Sanford and Benedict used their scientific training to search for the right combination of soil and climate, settling finally on a plot near the town of Lompoc that was then a dairy and beanfield, in a region most regarded as too cold for grapes.
They bought the land from Palisadian attorney Bill Calfas, whose dreams of a lakefront resort had fallen through when Lompoc decided not to create a reservoir nearby. Sanford and Benedict moved onto the land in 1971 and lived there without electricity for several years.
They first planted Cabernet Sauvignon and Riesling, selling the grapes to another winery, and once they established that, they planted what they really wanted: Pinot Noir, which at that time, almost nobody in California was making very well.

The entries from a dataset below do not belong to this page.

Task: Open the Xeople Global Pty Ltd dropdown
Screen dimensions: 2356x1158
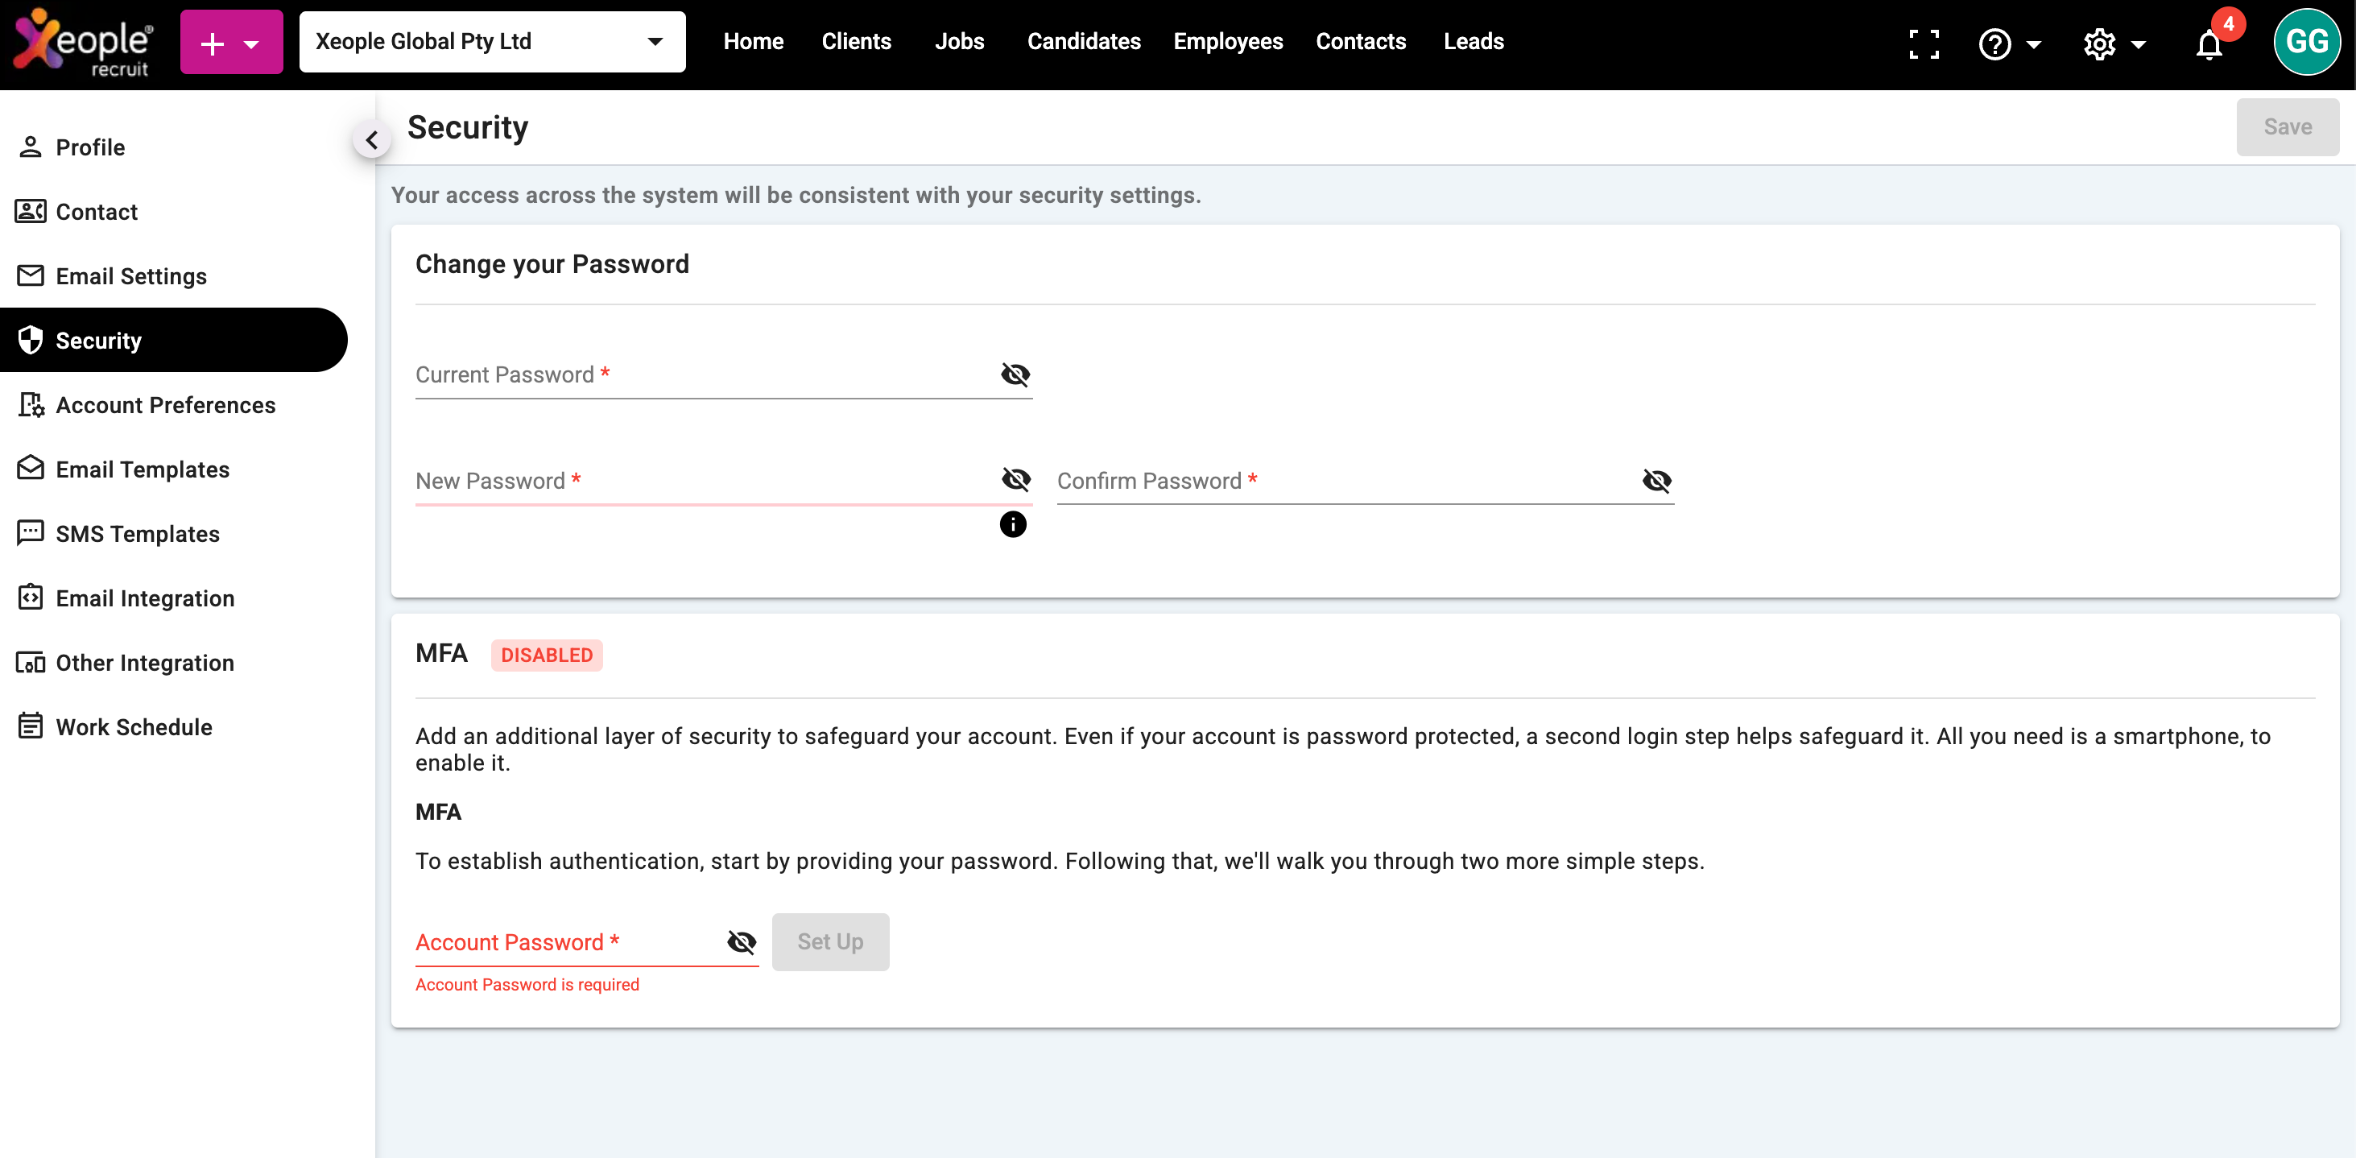Action: (491, 42)
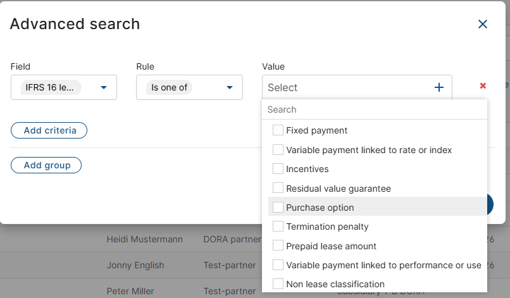This screenshot has width=510, height=298.
Task: Click the Add group button
Action: pos(46,165)
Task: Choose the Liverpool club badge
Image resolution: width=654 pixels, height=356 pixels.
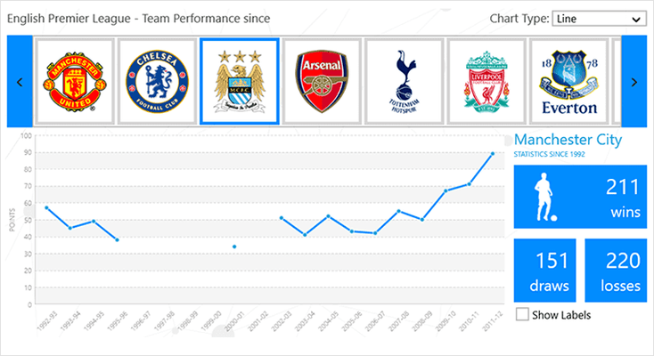Action: (486, 82)
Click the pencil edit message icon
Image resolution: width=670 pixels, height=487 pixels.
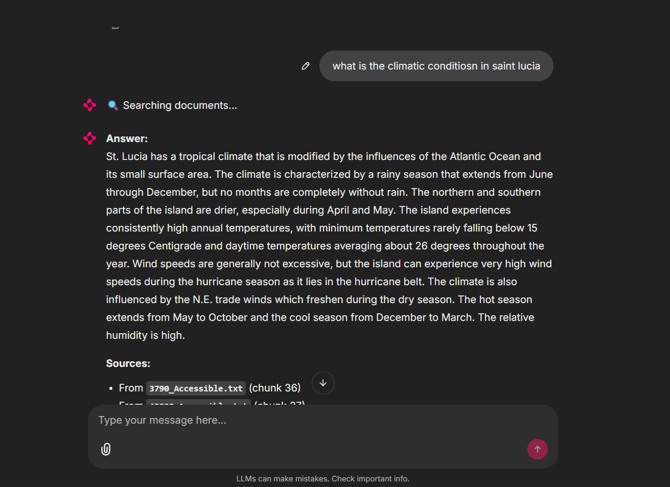click(x=306, y=66)
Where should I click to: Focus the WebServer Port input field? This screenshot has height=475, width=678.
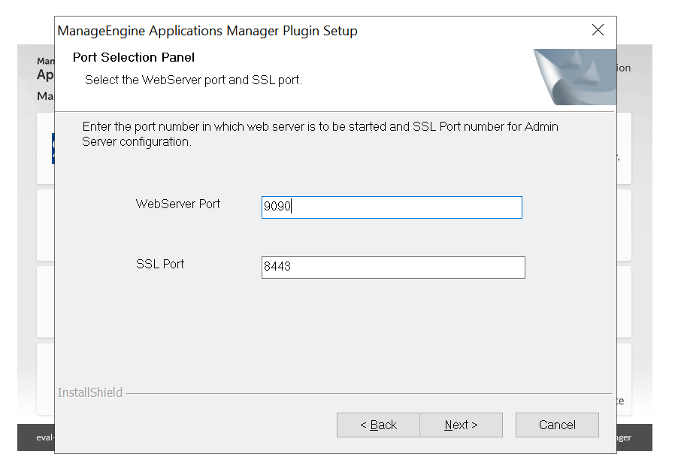coord(391,207)
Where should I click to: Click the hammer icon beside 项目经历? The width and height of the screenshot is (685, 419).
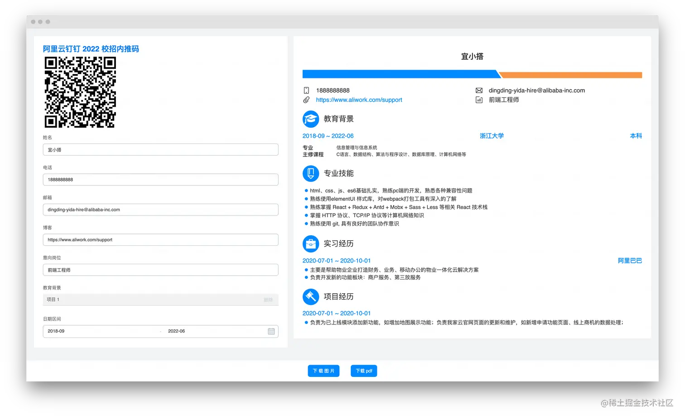[x=311, y=296]
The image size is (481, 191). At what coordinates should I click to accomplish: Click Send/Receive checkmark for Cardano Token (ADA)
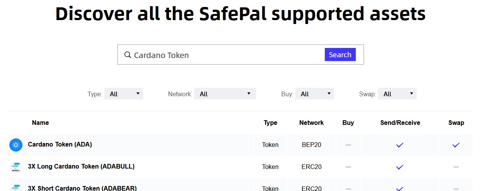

They bought cuttings from Karl Wente, who had tried and failed with Pinot in Livermore. In 1973, they planted 22 acres each of Pinot Noir and Chardonnay, as they converted the dairy barn into the first winery in the Santa Rita Hills. The original oak fermentation vats, which still sit there, came from a local hot tub shop.
The first commercial release of Sanford & Benedict Pinot Noir made a purple splash in 1978. Robert Lawrence Balzer described the wine in the Los Angeles Times as “an American Grand Cru in a Lompoc Barn.”
Wine shops such as Wally’s, Beltramo’s and the Duke of Bourbon signed on to stock it. Other wineries began popping up in the region.
In 1980, Sanford left the partnership to form Sanford Winery, which expanded into neighboring acreage. Sanford himself moved on in 2005 to found Alma Rosa, where he is still the mentor of the operation. (Alma Rosa winemaker Nick de Luca graduated from Palisades Charter High School in 1989.)
When “Sideways” came out in 2004, Benedict had been retired for nearly 15 years. Pulled back into the trade by consulting jobs, he recently founded Lavender Oak Winery, planted a new vineyard and has also resumed making wine from those historic vines that he planted.
Sanford Winery, now owned by the Terlato family, controls the vineyard today. They sell some of its grapes to Benedict and a couple of other producers, but mainly it’s Sanford winemaker Steve Fennell who gets to craft the crop into wine.
He said of the founders, “I am still amazed by what Richard and Michael did.”